Supplied data →
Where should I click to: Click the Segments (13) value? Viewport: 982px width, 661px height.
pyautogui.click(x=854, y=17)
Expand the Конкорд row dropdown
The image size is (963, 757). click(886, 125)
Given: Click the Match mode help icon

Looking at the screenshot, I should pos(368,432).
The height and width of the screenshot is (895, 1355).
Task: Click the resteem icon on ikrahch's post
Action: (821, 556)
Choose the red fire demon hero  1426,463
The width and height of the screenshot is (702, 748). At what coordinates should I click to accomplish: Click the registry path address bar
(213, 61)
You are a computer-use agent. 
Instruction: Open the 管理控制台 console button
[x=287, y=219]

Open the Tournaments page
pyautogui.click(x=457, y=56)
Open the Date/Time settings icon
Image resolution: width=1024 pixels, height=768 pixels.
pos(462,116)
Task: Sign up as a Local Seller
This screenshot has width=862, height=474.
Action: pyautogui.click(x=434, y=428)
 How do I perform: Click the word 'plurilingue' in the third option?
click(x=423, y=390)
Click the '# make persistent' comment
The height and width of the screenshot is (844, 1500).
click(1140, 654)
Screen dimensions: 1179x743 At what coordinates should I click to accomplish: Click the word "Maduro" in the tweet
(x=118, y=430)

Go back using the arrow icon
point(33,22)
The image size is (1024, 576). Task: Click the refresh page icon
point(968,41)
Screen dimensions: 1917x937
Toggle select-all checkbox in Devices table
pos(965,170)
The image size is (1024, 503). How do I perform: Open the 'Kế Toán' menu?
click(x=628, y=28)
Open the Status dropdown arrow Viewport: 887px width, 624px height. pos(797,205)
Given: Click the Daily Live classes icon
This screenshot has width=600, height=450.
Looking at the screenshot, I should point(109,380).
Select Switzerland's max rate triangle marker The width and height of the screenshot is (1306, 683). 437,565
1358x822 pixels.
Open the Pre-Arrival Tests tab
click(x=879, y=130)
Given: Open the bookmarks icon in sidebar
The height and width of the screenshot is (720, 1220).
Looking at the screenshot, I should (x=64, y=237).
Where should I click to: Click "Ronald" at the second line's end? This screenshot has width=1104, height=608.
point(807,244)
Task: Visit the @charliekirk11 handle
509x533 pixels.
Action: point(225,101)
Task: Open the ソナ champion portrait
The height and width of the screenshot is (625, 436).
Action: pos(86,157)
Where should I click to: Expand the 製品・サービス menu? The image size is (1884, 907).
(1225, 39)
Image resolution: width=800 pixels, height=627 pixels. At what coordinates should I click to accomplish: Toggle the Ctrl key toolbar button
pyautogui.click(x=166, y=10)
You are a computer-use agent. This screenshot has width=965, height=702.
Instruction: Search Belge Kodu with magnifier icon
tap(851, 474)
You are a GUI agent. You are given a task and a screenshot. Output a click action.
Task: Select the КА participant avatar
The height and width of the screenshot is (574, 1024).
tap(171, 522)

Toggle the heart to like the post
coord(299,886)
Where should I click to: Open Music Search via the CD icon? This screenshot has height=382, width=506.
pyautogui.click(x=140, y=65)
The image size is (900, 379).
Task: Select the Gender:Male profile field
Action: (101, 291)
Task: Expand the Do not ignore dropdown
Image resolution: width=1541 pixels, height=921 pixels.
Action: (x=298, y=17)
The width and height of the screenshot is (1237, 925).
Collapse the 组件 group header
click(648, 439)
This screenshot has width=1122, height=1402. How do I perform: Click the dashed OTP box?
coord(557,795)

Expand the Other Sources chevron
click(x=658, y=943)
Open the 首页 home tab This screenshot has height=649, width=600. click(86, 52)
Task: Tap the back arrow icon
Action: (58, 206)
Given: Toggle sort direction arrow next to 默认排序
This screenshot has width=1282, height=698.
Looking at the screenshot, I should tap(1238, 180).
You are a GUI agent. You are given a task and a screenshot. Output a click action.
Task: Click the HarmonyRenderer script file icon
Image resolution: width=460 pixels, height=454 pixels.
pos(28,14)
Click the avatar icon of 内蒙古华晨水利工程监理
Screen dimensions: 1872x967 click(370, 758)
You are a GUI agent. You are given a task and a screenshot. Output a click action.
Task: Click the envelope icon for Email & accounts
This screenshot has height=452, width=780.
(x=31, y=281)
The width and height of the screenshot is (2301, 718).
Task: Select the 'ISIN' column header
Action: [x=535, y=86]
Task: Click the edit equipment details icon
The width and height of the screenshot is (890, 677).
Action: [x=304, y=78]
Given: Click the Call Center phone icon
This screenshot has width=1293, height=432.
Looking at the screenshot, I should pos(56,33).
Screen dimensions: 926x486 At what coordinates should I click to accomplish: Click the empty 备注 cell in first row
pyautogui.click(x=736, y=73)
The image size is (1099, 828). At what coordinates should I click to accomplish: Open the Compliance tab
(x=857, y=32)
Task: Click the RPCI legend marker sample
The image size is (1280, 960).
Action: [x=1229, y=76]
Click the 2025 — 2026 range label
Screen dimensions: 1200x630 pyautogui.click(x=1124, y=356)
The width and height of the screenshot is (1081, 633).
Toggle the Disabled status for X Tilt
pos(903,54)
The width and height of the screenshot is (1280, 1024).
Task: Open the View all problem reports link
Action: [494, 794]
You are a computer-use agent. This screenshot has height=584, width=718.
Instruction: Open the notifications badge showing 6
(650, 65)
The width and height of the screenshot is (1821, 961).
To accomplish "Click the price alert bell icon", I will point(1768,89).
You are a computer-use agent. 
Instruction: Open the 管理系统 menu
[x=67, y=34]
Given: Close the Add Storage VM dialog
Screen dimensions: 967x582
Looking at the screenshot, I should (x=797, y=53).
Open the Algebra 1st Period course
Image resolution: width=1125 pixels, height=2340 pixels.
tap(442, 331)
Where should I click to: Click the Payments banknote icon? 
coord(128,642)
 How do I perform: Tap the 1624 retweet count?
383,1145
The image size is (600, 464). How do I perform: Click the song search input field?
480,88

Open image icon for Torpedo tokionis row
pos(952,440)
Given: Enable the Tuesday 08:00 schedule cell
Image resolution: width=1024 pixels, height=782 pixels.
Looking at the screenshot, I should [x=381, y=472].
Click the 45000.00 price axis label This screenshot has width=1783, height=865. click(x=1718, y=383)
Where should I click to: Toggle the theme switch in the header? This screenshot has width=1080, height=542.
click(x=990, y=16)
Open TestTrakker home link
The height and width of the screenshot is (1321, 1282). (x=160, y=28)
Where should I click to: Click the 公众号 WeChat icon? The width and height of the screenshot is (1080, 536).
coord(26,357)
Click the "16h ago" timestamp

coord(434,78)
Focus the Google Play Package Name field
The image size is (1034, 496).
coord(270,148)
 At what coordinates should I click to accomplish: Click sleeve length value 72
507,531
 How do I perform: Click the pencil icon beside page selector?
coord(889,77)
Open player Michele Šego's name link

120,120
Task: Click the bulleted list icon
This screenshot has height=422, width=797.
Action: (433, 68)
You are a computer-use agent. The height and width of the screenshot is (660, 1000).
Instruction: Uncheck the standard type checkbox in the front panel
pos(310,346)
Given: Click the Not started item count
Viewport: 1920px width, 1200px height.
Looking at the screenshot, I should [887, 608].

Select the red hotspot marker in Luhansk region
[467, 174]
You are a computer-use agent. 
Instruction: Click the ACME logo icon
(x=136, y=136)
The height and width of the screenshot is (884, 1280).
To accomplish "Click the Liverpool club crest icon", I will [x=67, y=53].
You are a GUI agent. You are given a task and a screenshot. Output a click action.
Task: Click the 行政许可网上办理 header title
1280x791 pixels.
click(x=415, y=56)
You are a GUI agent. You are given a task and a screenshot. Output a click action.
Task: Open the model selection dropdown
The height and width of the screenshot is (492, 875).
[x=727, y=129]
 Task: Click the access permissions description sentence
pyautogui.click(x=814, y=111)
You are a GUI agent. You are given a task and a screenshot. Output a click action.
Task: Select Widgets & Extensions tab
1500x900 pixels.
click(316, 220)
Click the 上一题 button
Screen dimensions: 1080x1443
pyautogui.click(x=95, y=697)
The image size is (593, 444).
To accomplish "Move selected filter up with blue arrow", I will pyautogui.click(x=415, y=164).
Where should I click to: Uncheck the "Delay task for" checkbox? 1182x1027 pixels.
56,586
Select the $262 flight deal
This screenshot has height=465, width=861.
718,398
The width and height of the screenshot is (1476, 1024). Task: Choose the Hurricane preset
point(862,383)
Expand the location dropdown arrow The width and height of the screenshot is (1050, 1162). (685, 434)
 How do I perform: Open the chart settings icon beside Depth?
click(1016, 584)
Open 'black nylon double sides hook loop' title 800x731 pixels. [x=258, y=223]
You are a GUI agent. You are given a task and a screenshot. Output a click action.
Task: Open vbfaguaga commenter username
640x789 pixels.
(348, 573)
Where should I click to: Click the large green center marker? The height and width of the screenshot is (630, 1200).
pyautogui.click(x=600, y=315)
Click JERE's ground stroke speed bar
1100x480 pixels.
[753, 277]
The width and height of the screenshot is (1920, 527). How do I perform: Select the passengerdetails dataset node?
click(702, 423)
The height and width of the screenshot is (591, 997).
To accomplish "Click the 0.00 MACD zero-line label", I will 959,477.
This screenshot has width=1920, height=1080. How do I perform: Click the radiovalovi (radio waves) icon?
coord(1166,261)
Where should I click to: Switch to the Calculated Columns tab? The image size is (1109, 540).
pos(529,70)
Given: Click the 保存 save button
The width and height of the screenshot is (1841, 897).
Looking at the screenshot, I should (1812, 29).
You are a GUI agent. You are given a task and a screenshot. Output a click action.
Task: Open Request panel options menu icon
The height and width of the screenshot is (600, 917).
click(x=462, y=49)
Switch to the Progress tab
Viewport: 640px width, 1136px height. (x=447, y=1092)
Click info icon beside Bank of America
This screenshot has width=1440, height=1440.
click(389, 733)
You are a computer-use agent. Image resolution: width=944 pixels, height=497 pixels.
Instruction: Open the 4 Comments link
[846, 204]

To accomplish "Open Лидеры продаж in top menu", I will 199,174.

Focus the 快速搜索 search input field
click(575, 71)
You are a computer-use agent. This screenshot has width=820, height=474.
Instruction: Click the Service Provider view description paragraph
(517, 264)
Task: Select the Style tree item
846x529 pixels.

Goal of the exercise →
From the material above, return every line that contains "title".

Finished exercise →
Task: Click the 行政许可网上办理 header title
Open 'black nylon double sides hook loop' title 800x731 pixels. [x=258, y=223]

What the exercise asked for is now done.